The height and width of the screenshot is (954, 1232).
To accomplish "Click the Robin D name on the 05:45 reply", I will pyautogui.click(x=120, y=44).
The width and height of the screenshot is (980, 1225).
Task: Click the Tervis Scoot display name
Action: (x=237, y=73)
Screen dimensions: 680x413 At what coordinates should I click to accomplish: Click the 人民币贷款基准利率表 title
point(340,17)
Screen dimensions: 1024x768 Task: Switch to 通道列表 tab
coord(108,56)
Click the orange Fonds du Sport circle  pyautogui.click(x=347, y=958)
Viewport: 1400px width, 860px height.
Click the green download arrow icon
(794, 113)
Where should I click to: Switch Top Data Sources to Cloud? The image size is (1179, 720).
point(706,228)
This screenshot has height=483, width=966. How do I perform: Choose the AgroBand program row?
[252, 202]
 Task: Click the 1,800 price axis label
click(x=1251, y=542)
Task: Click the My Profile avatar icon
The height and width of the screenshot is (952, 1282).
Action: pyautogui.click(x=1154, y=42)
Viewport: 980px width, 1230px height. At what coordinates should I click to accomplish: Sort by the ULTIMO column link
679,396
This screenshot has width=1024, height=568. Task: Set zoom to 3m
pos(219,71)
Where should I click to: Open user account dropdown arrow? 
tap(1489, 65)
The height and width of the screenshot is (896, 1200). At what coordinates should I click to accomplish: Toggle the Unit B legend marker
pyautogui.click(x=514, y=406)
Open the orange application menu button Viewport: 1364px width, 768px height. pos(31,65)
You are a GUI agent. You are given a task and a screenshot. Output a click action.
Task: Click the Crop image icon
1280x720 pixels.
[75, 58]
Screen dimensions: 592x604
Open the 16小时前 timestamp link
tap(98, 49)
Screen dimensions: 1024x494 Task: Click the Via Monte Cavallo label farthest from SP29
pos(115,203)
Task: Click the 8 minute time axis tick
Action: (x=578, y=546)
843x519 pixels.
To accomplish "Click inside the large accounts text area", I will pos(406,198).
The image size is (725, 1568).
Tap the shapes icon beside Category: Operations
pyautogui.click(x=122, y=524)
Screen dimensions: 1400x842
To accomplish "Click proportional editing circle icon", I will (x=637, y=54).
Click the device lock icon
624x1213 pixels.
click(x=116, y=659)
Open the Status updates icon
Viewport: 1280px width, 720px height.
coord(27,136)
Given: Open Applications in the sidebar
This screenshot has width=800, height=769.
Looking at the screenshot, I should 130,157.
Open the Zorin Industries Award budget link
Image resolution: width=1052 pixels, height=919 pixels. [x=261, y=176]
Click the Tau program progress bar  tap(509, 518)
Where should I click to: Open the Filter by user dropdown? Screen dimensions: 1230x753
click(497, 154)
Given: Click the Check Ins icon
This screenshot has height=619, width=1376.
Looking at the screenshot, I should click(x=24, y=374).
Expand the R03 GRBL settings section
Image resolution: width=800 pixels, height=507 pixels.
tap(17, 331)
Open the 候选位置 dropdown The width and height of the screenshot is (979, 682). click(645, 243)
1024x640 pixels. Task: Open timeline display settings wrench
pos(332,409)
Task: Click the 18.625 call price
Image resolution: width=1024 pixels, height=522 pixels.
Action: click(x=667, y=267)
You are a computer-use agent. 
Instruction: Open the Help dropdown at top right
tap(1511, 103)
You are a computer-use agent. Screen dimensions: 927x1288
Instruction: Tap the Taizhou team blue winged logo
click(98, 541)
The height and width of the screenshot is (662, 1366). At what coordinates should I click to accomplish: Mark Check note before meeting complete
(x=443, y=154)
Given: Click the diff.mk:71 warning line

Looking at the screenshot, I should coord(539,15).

........

• [DÉTAILS DE L'EXERCICE]
Transforme toute la liste ci-dessus en tableau Markdown à deux colonnes, « Numéro » pour le rang de chaque ligne et « Ligne » pour son texte, en laissant de côté les lignes vides.

• [RÉPONSE ATTENDUE]
| Numéro | Ligne |
|---|---|
| 1 | The height and width of the screenshot is (954, 1232). |
| 2 | To accomplish "Click the Robin D name on the 05:45 reply", I will pyautogui.click(x=120, y=44). |
| 3 | The width and height of the screenshot is (980, 1225). |
| 4 | Task: Click the Tervis Scoot display name |
| 5 | Action: (x=237, y=73) |
| 6 | Screen dimensions: 680x413 At what coordinates should I click to accomplish: Click the 人民币贷款基准利率表 title |
| 7 | point(340,17) |
| 8 | Screen dimensions: 1024x768 Task: Switch to 通道列表 tab |
| 9 | coord(108,56) |
| 10 | Click the orange Fonds du Sport circle  pyautogui.click(x=347, y=958) |
| 11 | Viewport: 1400px width, 860px height. |
| 12 | Click the green download arrow icon |
| 13 | (794, 113) |
| 14 | Where should I click to: Switch Top Data Sources to Cloud? The image size is (1179, 720). |
| 15 | point(706,228) |
| 16 | This screenshot has height=483, width=966. How do I perform: Choose the AgroBand program row? |
| 17 | [252, 202] |
| 18 |  Task: Click the 1,800 price axis label |
| 19 | click(x=1251, y=542) |
| 20 | Task: Click the My Profile avatar icon |
| 21 | The height and width of the screenshot is (952, 1282). |
| 22 | Action: pyautogui.click(x=1154, y=42) |
| 23 | Viewport: 980px width, 1230px height. At what coordinates should I click to accomplish: Sort by the ULTIMO column link |
| 24 | 679,396 |
| 25 | This screenshot has width=1024, height=568. Task: Set zoom to 3m |
| 26 | pos(219,71) |
| 27 | Where should I click to: Open user account dropdown arrow?  |
| 28 | tap(1489, 65) |
| 29 | The height and width of the screenshot is (896, 1200). At what coordinates should I click to accomplish: Toggle the Unit B legend marker |
| 30 | pyautogui.click(x=514, y=406) |
| 31 | Open the orange application menu button Viewport: 1364px width, 768px height. pos(31,65) |
| 32 | You are a GUI agent. You are given a task and a screenshot. Output a click action. |
| 33 | Task: Click the Crop image icon |
| 34 | 1280x720 pixels. |
| 35 | [75, 58] |
| 36 | Screen dimensions: 592x604 |
| 37 | Open the 16小时前 timestamp link |
| 38 | tap(98, 49) |
| 39 | Screen dimensions: 1024x494 Task: Click the Via Monte Cavallo label farthest from SP29 |
| 40 | pos(115,203) |
| 41 | Task: Click the 8 minute time axis tick |
| 42 | Action: (x=578, y=546) |
| 43 | 843x519 pixels. |
| 44 | To accomplish "Click inside the large accounts text area", I will pos(406,198). |
| 45 | The image size is (725, 1568). |
| 46 | Tap the shapes icon beside Category: Operations |
| 47 | pyautogui.click(x=122, y=524) |
| 48 | Screen dimensions: 1400x842 |
| 49 | To accomplish "Click proportional editing circle icon", I will (x=637, y=54). |
| 50 | Click the device lock icon |
| 51 | 624x1213 pixels. |
| 52 | click(x=116, y=659) |
| 53 | Open the Status updates icon |
| 54 | Viewport: 1280px width, 720px height. |
| 55 | coord(27,136) |
| 56 | Given: Open Applications in the sidebar |
| 57 | This screenshot has width=800, height=769. |
| 58 | Looking at the screenshot, I should 130,157. |
| 59 | Open the Zorin Industries Award budget link |
| 60 | Image resolution: width=1052 pixels, height=919 pixels. [x=261, y=176] |
| 61 | Click the Tau program progress bar  tap(509, 518) |
| 62 | Where should I click to: Open the Filter by user dropdown? Screen dimensions: 1230x753 |
| 63 | click(497, 154) |
| 64 | Given: Click the Check Ins icon |
| 65 | This screenshot has height=619, width=1376. |
| 66 | Looking at the screenshot, I should click(x=24, y=374). |
| 67 | Expand the R03 GRBL settings section |
| 68 | Image resolution: width=800 pixels, height=507 pixels. |
| 69 | tap(17, 331) |
| 70 | Open the 候选位置 dropdown The width and height of the screenshot is (979, 682). click(645, 243) |
| 71 | 1024x640 pixels. Task: Open timeline display settings wrench |
| 72 | pos(332,409) |
| 73 | Task: Click the 18.625 call price |
| 74 | Image resolution: width=1024 pixels, height=522 pixels. |
| 75 | Action: click(x=667, y=267) |
| 76 | You are a computer-use agent.  |
| 77 | Instruction: Open the Help dropdown at top right |
| 78 | tap(1511, 103) |
| 79 | You are a computer-use agent. Screen dimensions: 927x1288 |
| 80 | Instruction: Tap the Taizhou team blue winged logo |
| 81 | click(98, 541) |
| 82 | The height and width of the screenshot is (662, 1366). At what coordinates should I click to accomplish: Mark Check note before meeting complete |
| 83 | (x=443, y=154) |
| 84 | Given: Click the diff.mk:71 warning line |
| 85 | Looking at the screenshot, I should coord(539,15). |